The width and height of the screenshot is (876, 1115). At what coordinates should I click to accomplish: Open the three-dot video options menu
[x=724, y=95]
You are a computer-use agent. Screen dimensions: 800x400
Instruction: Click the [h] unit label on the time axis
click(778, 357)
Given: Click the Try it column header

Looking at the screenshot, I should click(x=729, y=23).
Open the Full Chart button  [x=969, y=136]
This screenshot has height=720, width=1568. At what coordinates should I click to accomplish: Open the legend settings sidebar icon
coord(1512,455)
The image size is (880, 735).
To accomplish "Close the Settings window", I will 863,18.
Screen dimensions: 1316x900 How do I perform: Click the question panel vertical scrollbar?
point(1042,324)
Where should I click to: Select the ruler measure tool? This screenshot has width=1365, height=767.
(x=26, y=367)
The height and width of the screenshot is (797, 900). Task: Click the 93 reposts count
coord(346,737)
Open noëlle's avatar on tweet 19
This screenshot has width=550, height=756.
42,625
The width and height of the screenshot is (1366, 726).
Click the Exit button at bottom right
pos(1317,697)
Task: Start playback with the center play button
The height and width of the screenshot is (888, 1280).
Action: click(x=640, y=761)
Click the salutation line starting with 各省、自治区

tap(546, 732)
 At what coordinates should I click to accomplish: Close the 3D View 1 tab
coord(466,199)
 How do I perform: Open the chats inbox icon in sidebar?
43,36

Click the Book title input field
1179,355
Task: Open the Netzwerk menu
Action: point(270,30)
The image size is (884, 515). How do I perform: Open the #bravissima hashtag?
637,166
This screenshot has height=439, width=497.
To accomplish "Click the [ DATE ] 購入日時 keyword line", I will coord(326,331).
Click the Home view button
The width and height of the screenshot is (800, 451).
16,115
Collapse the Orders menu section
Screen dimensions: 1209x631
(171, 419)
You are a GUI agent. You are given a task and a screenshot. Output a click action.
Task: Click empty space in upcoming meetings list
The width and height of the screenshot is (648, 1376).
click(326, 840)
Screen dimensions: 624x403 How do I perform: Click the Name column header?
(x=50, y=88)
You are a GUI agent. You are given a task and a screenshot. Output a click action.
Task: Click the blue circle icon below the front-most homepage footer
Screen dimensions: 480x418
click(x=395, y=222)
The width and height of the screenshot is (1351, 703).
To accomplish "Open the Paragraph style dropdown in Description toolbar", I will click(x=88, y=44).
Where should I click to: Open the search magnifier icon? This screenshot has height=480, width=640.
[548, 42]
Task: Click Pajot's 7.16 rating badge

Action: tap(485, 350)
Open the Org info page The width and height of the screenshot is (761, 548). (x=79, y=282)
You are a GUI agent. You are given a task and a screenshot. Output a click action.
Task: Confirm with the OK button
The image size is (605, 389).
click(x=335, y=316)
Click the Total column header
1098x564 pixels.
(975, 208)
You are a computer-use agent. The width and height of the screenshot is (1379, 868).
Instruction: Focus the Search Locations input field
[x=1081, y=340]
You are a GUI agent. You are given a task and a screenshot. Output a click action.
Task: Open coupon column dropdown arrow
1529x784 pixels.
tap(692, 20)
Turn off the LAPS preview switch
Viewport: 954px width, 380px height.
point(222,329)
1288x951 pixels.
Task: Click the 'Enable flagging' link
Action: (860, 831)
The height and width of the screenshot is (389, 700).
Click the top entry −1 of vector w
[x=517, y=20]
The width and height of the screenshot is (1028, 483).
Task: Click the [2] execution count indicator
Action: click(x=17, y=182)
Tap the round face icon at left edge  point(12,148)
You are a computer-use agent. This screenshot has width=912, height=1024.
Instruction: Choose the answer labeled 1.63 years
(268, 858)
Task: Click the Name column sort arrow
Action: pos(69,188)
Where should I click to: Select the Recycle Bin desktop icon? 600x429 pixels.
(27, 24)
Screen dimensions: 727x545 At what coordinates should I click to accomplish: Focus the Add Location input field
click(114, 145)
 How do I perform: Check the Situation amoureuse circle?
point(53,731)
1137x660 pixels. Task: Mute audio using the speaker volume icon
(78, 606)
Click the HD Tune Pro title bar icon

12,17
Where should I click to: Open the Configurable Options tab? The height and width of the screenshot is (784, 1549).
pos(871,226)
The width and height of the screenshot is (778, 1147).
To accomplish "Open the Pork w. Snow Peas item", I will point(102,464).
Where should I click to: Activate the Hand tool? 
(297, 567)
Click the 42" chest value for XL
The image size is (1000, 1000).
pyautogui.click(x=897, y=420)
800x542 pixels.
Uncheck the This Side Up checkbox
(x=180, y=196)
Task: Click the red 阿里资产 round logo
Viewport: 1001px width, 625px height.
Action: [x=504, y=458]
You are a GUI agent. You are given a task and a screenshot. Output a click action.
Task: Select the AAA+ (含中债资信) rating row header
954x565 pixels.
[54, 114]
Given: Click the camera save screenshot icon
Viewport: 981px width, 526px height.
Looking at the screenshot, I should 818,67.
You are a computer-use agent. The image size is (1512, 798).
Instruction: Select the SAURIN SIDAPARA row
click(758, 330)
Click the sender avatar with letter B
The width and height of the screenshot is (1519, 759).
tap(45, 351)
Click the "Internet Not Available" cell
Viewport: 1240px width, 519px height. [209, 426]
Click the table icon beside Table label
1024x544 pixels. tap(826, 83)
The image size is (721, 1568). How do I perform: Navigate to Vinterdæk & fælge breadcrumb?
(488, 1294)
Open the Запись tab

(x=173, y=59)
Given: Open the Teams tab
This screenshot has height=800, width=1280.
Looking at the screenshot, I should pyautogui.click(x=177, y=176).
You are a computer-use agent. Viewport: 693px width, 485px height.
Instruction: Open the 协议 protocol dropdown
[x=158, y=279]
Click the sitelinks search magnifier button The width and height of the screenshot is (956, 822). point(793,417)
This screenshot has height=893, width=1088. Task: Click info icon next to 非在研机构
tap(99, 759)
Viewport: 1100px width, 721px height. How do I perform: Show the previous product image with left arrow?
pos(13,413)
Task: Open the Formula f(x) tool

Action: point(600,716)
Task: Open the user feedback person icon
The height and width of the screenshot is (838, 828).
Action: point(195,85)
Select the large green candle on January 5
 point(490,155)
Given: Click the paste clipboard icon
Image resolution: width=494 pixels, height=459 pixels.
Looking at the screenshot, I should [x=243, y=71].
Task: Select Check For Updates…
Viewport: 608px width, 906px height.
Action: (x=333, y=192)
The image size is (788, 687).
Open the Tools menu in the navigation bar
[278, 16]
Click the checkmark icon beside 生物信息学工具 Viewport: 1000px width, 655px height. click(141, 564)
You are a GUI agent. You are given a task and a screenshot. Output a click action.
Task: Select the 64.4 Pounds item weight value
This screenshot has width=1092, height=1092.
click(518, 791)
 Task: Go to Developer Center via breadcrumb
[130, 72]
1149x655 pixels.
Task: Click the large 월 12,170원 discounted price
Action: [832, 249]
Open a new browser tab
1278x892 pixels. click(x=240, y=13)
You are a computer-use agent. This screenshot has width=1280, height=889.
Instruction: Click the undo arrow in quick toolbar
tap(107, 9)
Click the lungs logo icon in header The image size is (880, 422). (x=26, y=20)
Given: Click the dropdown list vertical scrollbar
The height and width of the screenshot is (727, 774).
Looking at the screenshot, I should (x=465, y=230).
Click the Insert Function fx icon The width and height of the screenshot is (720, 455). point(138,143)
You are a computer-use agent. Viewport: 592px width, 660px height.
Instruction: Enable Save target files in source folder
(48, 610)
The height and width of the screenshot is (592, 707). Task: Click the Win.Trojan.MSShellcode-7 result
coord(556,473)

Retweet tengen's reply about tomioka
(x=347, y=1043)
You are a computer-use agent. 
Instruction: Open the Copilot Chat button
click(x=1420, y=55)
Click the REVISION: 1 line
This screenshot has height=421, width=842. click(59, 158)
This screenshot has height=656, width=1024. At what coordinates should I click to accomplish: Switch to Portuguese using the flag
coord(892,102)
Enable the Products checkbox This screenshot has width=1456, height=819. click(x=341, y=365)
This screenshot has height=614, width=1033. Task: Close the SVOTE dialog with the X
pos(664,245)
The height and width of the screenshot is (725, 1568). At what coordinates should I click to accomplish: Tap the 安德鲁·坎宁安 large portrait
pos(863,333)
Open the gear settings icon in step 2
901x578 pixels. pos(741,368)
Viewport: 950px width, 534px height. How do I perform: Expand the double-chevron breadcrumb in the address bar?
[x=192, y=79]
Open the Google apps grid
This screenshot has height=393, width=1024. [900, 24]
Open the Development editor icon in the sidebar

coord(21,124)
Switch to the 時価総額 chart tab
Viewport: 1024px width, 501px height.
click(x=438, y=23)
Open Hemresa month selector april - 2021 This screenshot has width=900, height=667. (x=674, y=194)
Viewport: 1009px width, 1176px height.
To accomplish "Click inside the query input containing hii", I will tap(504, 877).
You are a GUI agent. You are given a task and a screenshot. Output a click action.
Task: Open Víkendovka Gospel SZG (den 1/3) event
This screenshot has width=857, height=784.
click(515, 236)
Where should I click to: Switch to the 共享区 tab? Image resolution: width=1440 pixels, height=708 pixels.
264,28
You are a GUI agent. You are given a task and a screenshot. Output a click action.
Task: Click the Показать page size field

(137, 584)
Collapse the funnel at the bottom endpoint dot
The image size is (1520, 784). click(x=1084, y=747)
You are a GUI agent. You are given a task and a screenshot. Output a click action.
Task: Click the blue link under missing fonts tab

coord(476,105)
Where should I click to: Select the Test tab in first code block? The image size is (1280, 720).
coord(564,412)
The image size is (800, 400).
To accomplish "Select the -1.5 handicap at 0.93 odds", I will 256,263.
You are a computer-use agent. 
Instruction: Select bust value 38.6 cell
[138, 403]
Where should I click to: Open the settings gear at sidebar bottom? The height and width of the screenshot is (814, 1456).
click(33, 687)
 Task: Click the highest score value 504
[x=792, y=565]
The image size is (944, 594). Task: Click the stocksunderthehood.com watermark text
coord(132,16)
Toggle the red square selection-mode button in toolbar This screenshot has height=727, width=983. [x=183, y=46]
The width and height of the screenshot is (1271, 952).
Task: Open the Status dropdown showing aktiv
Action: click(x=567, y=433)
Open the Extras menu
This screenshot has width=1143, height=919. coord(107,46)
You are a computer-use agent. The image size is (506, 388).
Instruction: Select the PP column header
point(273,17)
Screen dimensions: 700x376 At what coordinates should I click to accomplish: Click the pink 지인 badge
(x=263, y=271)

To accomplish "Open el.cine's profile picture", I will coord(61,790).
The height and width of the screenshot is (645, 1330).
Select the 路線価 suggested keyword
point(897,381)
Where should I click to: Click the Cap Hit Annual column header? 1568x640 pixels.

━━━

▶ _JOB_: Print the records above without any changes, from the line containing "1137x660 pixels. Task: Mute" to the line containing "pos(871,226)", including both of those lines.

▶ _TASK RESULT_:
1137x660 pixels. Task: Mute audio using the speaker volume icon
(78, 606)
Click the HD Tune Pro title bar icon

12,17
Where should I click to: Open the Configurable Options tab? The height and width of the screenshot is (784, 1549).
pos(871,226)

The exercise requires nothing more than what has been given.